Patient data doesn't belong to us. It belongs to your patients, and they trust your practice with it. When you submit a case to CadCan, that trust extends to us - so we want to be specific about what happens to that data, where it goes, and what protects it.

This is a plain-language account of the technical controls we run, written for dental offices and anyone reviewing our practices for compliance purposes. It describes how the system is designed and what we've verified. It isn't a legal guarantee, and no technology eliminates risk entirely - but we think you deserve to know the specifics.

Three Independent Layers

We apply three separate encryption layers to every case that moves through the platform. They work independently, which matters: each layer addresses a different threat, and they don't depend on each other to function.

The first layer is the channel. Every connection between your browser and our servers uses TLS 1.3 - the same protocol that protects online banking. Nothing moves between your practice and CadCan without being encrypted in transit.
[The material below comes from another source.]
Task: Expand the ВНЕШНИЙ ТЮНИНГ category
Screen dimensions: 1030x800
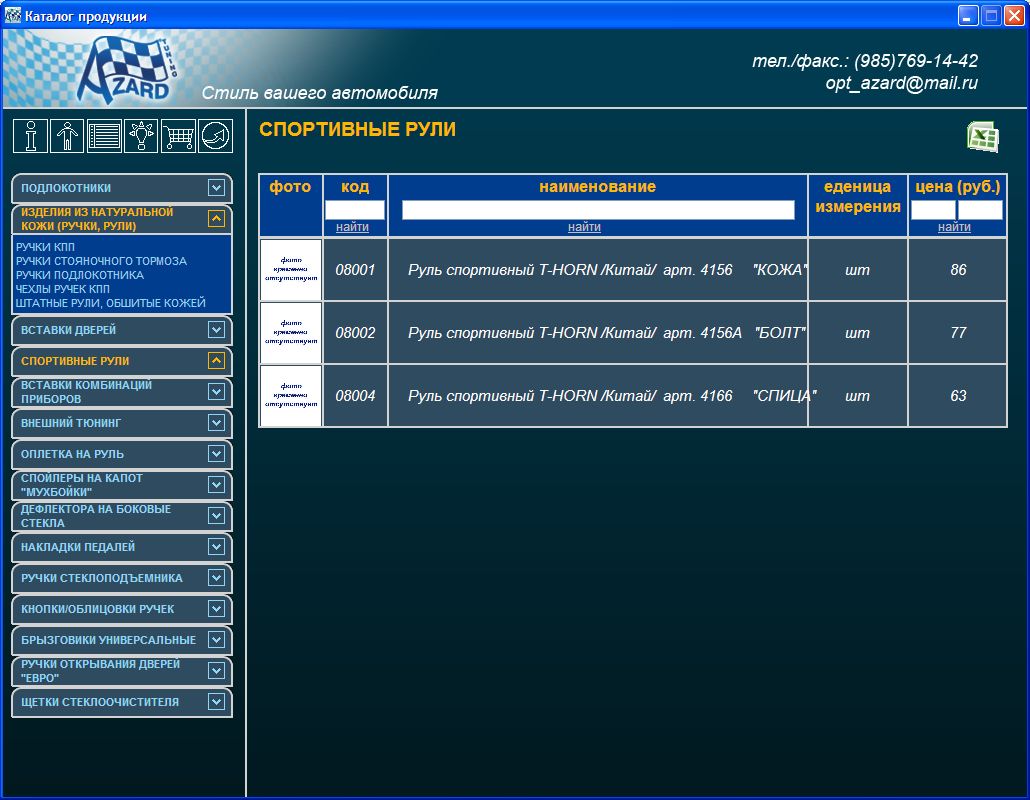Action: (x=215, y=423)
The second layer is file storage. Every file uploaded to CadCan - 3D scans, X-rays, DICOM files, photographs, prescription PDFs - is encrypted before it reaches long-term storage. We use AES-256-GCM, a symmetric cipher used by government and financial institutions. Each file gets its own randomly generated encryption key. That key is itself encrypted with a separate master key before being written to the database. The result is what's called envelope encryption: the stored file and its key are both ciphertext, stored separately. Someone who obtained the raw file storage would have unreadable data. Someone who obtained the database would have encrypted key material they couldn't use without our server's master key.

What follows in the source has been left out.